1. Conoce cuánto pagarás realmente

Dependiendo de la naturaleza del seguro, su precio puede calcularse de una vez o al final de un periodo. Además, puede pagarse en uno o varios abonos. Si la prima se paga de una, será importante saber si vas a tener derecho a la devolución de la parte proporcional si el seguro se extingue antes de tiempo, como ocurre con los seguros de amortización en préstamos hipotecarios.

En determinadas ocasiones, el precio del seguro irá fluctuando. Es el caso de las pólizas flotantes. En este tipo de contratos resulta fundamental conocer las condiciones de ajuste del precio.

2. Los plazos de cobertura pueden diferir de los de la póliza

En la misma línea del anterior, tienes que conocer perfectamente el plazo de cobertura de tu seguro. Date cuenta de que la Ley podría establecer plazos adicionales no reflejados en la póliza.

Por ejemplo, los seguros de transporte terrestre cubren daños manifestados seis meses después de su expiración. De un modo similar, el seguro de responsabilidad civil no puede limitar determinados derechos ante reclamaciones ocurridas durante un año desde su última prórroga.
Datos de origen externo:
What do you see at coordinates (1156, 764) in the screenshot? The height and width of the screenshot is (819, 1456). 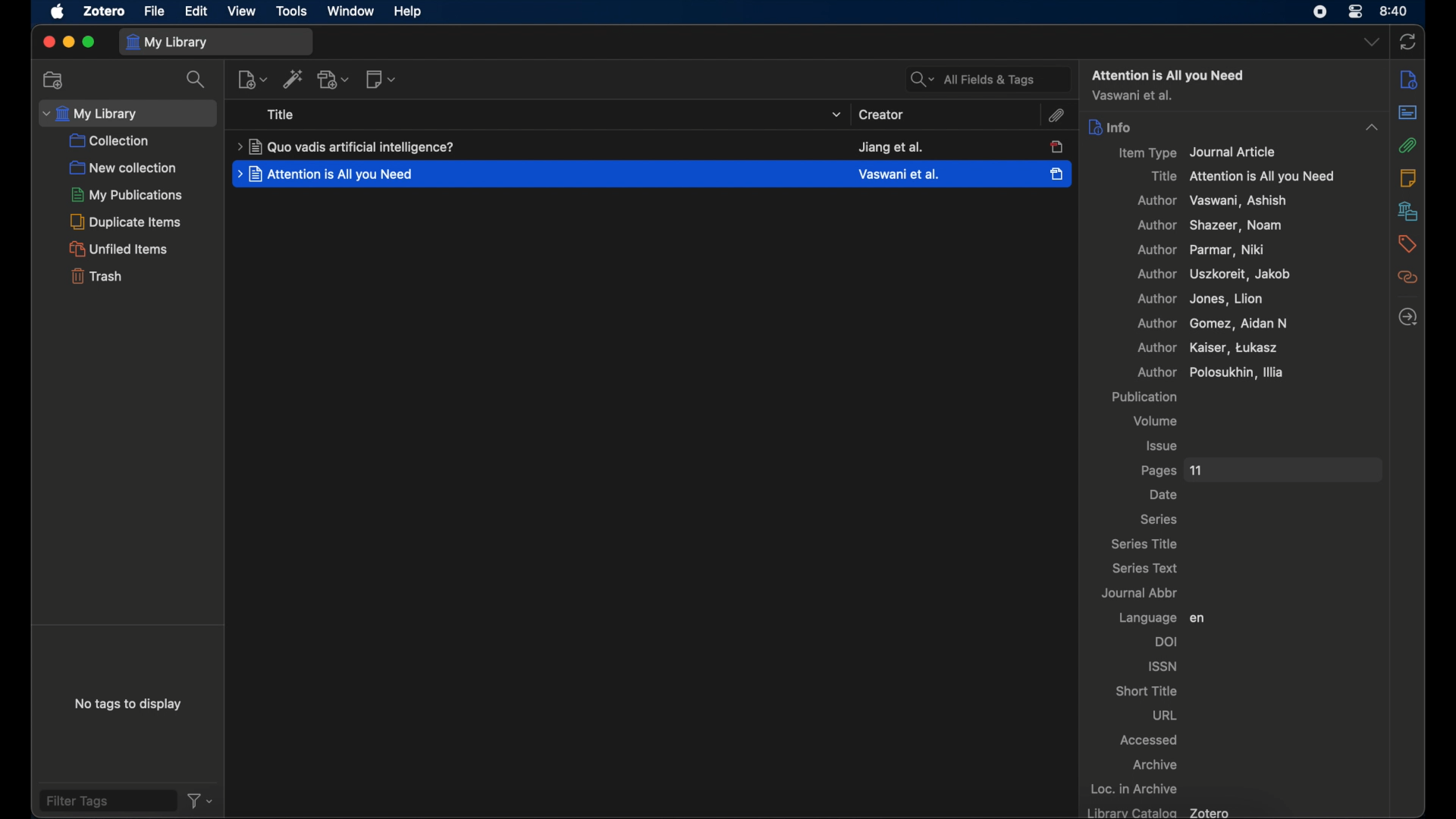 I see `archive` at bounding box center [1156, 764].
Será muy difícil que conozcas estos extremos si concurren elementos transfronterizos y no cuentas con un traductor jurado que te señale las instituciones nacionales paralelas.

3. Coberturas excesivas

Determinadas coberturas adicionales pueden incrementar el precio de tu seguro. Debes saber que para calcular el precio de las primas se atiende a datos estadísticos, sobre la frecuencia de los siniestros y sus costes. Por eso, si te han colocado una cobertura de la que no vas a hacer uso, no dudes que la estarás pagando.

4. Cobertura insuficiente

No cubrir un riesgo en el que puedes estar expuesto es temerario. Y ello porque, si ocurre un siniestro no cubierto, o de un modo no cubierto, la aseguradora podrá desentenderse de indemnizarlo. Por eso es muy importante que revises atentamente las coberturas, así como las cláusulas delimitadoras y las cláusulas limitativas.
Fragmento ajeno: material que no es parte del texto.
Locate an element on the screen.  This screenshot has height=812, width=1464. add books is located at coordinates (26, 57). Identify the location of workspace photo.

5. Regulación del contrato de seguro

Conocer la regulación del contrato de seguro es fundamental para que no te estafen. Muchas veces las compañías de seguros intentan desatender ciertas obligaciones. También hay veces en las que no reflejan en la póliza algunas de sus obligaciones legales.
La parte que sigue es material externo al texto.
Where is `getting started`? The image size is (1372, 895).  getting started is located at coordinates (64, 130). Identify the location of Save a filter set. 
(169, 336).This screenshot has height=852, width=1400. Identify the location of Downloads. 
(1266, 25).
Por eso, debes conocer la legislación aplicable, especialmente la de carácter imperativo. Por ejemplo, en Europa se dan muchas reclamaciones con base en la Directiva 93/13/CEE, por defectos de transparencia.

Conclusión

A la hora de contratar un seguro, hay que estar pendiente de todos los elementos esenciales del contrato. En caso de que intervengan elementos transnacionales, además, deberás contar con un traductor oficial. Es muy importante que conozcas que sin una traducción oficial, no podrás hacer valer una póliza de seguro en juicio en un país que no utilice el idioma en que se redactó.